> [PEDIDO DE TAREFA]
Responda com base no trecho sobre a ação civil pública:
1. Quem entrou com a ação civil pública?
2. Em caso de dúvida, quem deve pagar a contraprova dos exames?
3. Qual artigo da Lei de Ação Popular se aplica à sentença de improcedência?

> [TRECHO FORNECIDO]
---+---

1. Trata-se de ação civil pública ajuizada originariamente na Justiça Estadual pela Sociedade de Proteção e Bem-Estar Animal – Abrigo dos Bichos em face do Município de Campo Grande e da Secretaria de Saúde Pública do Município de Campo Grande, objetivando que i) os laudos definitivos de leishmaniose visceral canina, indicando animais positivos, somente sejam emitidos após realização de exames sorológicos combinados; ii) em caso de dúvida, seja garantido ao proprietário do animal o direito à contraprova dos exames, custeados pelo Poder Público; iii) o Município adote procedimento formal acerca das medidas executadas para o controle da leishmaniose canina, mediante termo de consentimento para adentrar residências, coletar sangue de animais domésticos e realizar a eutanásia em animais portadores de doença grave, bem como termo de cientificação de animais sorologicamente positivos, e apresentação de ficha individualizada e identificada por foto digital, acompanhada de laudo expedido por médico veterinário, de todo animal sacrificado no CCZ/CG; iv) seja proibido o sacrifício de animais sadios como medida de controle da população de cães e gatos e seja adotado pelo Município as medidas preconizadas no artigo 29, § 4º, da Lei Estadual nº 2.990/2005.
2. De início, destaque-se que a ação de improbidade administrativa, a ação civil pública e a ação popular compõem o microssistema de tutela dos direitos difusos e coletivos. Desse modo, aplica-se à sentença de improcedência prolatada com fundamento na Lei nº 7.347/1985 o disposto no artigo 19 da Lei 4.717/65 (Lei de Ação Popular), por analogia, submetendo-se o provimento jurisdicional ao reexame necessário.

---+---

> [TRECHOS DOS DADOS]
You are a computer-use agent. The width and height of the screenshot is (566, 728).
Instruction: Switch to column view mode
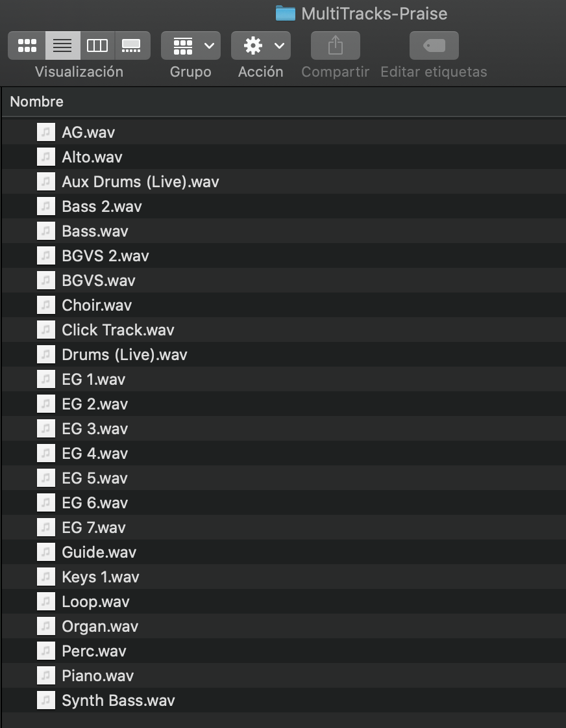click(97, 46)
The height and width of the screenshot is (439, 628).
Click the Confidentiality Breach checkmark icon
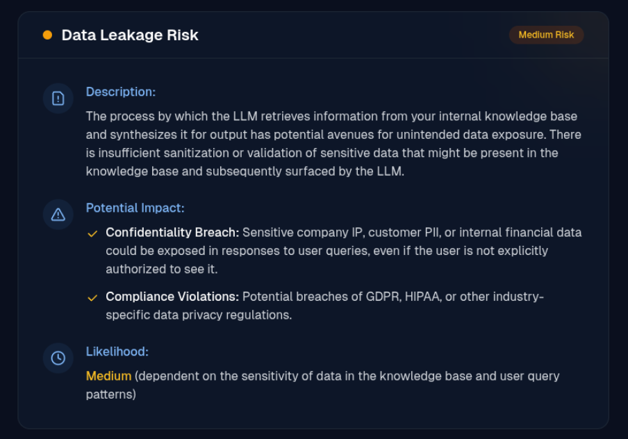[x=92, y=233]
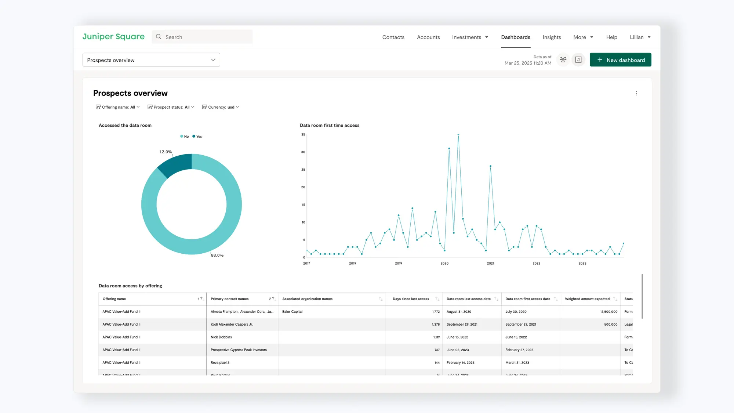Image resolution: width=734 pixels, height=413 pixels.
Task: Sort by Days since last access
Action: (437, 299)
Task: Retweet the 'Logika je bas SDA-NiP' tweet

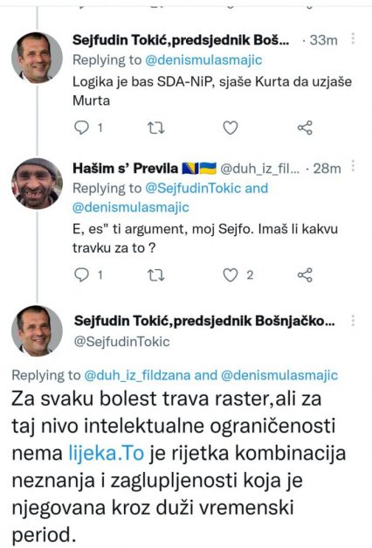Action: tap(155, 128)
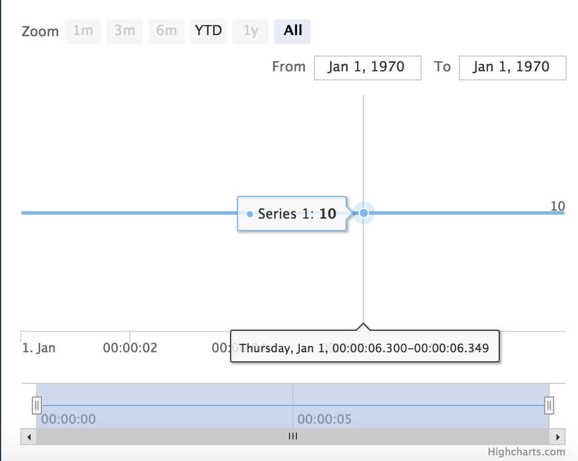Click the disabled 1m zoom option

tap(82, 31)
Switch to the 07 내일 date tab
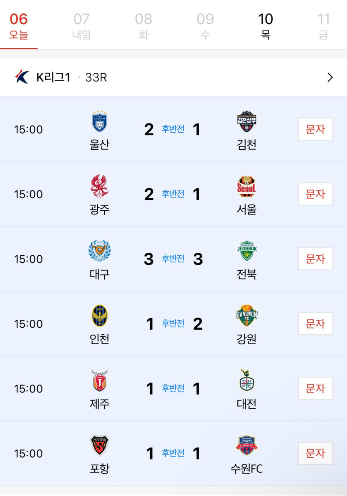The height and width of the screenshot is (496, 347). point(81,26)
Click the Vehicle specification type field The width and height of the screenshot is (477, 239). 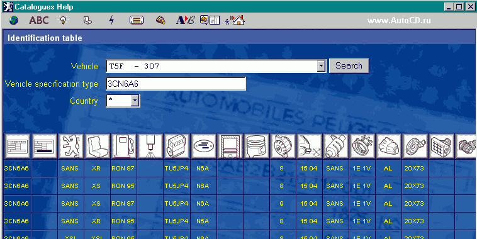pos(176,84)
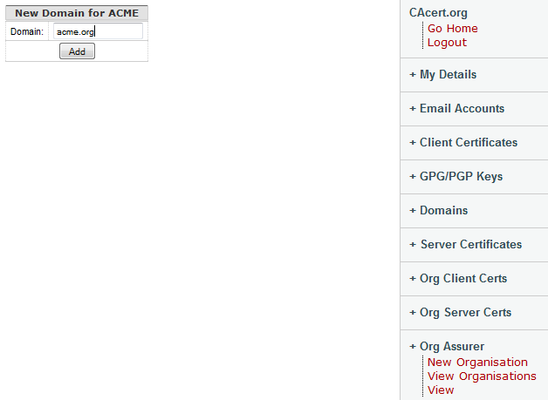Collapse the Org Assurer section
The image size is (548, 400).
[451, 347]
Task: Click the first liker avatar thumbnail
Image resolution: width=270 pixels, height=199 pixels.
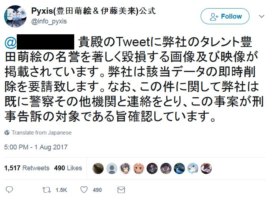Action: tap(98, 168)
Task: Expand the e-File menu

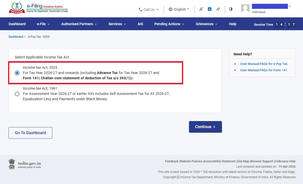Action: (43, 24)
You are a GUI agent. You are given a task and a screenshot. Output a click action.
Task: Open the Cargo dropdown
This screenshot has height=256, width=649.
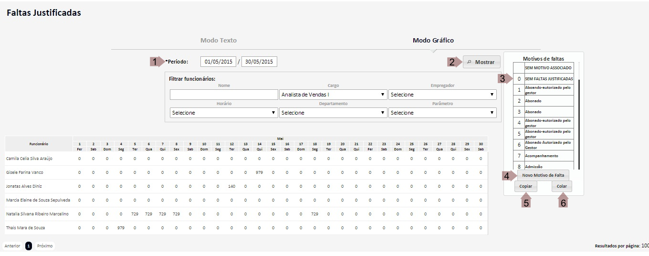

---+---

> [RESPOSTA ABAIXO]
1. A Sociedade de Proteção e Bem-Estar Animal – Abrigo dos Bichos.
2. O Poder Público.
3. O artigo 19 da Lei 4.717/65.